Here’s a shockingly simple way to do something in CUI- Let’s remove a background.

*Example of a very useful and easy to create workflow.*

I never understood why working harder to do something simpler had it’s critics. I suppose if you just enjoy the process and not the output I could see that. If you’re just trying to troubleshoot things and be analytical, I can see that too. But for this example I need to separate this boy from the background. And I need to do it with another 5500 images. So the process looks something like:

Load image (built-in)
Resize image keeping scale (an external node) (resizing is key for crucial for speed among fitting within training guidelines of a diffusion model) e.g. SDXL wants 1344x at highest res.
Pipe image to rembg node (built-in)
Choose what type of model to use for background removal (I chose humanseg because I wanted to get rid of the cats), chose CUDA because, faster. (Although CPU is very fast as well for something this simple) (built-in-node)
Output
Iterate

Naturally you could crop this image, or pipe straight to a cropped image, and whatever else you can imagine. You could turn the output into an alpha channel, for example which is good for training characters. You could turn this into a batch to iterate through x images through various nodes. It’s a very very handy UI for automation. In fact for video/imagery and maybe even LLM’s I’d say it’s the best tool out there.
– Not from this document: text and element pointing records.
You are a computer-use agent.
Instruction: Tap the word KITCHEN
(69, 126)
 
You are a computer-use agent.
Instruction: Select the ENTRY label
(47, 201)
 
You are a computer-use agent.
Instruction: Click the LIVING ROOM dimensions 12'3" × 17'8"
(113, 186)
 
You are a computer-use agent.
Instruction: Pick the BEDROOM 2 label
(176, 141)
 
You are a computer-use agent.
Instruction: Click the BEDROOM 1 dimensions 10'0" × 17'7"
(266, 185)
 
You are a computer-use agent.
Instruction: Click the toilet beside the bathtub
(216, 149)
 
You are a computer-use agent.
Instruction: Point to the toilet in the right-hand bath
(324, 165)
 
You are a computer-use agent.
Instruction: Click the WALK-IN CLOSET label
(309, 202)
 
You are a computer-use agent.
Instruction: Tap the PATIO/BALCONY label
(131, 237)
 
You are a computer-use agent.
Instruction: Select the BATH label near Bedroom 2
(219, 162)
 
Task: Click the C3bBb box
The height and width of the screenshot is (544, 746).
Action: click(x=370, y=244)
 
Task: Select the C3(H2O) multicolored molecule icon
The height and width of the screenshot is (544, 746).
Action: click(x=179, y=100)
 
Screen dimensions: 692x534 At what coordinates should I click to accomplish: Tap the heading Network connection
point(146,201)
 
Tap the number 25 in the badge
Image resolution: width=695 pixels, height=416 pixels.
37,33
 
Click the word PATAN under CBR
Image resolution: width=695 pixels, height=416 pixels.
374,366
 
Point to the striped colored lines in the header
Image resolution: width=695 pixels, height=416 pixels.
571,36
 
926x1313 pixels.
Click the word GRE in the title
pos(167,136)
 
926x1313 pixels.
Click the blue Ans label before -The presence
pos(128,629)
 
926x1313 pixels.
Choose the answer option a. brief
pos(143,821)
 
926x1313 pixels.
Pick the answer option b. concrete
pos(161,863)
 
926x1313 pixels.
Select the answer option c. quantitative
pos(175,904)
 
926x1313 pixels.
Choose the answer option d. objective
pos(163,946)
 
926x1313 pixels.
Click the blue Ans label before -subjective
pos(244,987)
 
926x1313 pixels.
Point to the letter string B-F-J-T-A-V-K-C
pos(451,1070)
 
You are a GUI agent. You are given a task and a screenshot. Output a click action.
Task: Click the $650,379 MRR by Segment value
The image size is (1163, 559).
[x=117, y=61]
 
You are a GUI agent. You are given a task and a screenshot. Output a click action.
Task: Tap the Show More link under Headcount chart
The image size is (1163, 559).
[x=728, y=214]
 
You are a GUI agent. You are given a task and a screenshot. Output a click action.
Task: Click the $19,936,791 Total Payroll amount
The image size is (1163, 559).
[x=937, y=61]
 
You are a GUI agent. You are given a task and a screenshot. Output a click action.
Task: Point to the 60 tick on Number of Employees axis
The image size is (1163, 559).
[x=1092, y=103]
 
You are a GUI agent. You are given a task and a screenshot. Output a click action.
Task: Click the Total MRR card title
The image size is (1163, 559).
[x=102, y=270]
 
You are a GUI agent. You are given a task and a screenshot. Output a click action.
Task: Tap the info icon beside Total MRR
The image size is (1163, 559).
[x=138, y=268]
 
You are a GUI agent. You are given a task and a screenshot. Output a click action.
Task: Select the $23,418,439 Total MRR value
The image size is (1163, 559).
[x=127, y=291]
Load, resize, describe, and generate another image.

Another more complex (but still simple) workflow. This uses Ollama as the backend and a Ollama node for the frontend. So, in Ubuntu or WSL2 we’re almost done after snap install ollama. After that all we need is a decent Vision model which there are many (Qwen2.5VL++). Lately, I’m using Gemma3-27B at home but in a pinch let’s use the 3B variant which is a fairly small 3.3GB – Could be a whole other post but the quality of Vision models has grown exponentially (!!) from Llava 1.5 to LL3.2, G3 and QW2.5VL in a year. Does anyone even remember Moondream2 anymore (just kidding, it’s great for edge cases) and at ~1.5GB for float8 I mean..wow. To not even to have to bother with quantizing..

Here’s a simple workflow to have an LLM re-describe and image as an “expert” and output it’s opinion:

*From L to R- load up our image, resize, load up Ollama, build our prompt, load our CLIP for FLUX and.*…

*Load our 5 bit FLUX GGUF (a Q5 being a 5 bit quantized model) for VRAM savings, pull in the LLM output, sample, then display:*

It’s not amazing but it’s not *too* far off from improving the original. Not like the original was anything good…If you really wanted to you could randomize the seed and just gen until you found something better. Or iterate the “better” image back into the workflow and play with denoise, etc until you get what you’re looking for. You would also ideally warm up the model better with what it’s good at. That is maybe, ‘*an expert painter with extremely strong realism and perspective skills.*‘

So, tiny little workflows like this are 5 minute operations from building to running. That’s pretty good considering the process. Naturally I could iterate through images or even basically create a For loop that would further enhance the image as needed. Or upscale, or whatever.

An aside…

I have a tendency to use the smallest models I can find for the job (doesn’t matter if it’s an LLM or a diffusion mode). When I had unlimited gig internet I’d generally download float16 and 32 models which is still slow to download and even more annoying to wait for it to fill up your VRAM. things improved when GGML came out and TheBloke went crazy quantizing everything (thank you sir for your service, where did you go anyway?). (llama.cpp is essentially the primary tool to dramatically reduce the barrier to entry to these large models). Speaking of, they’ve added 60K stars in the last year too. Anyway, I digress.

Go check out CUI and have fun with it. It’s built a big user base and it’s only going to get bigger. Make sure to install Comfy Manager as your first order of business. FYI I use WSL2 exclusively and it works fine and dandy like cotton candy.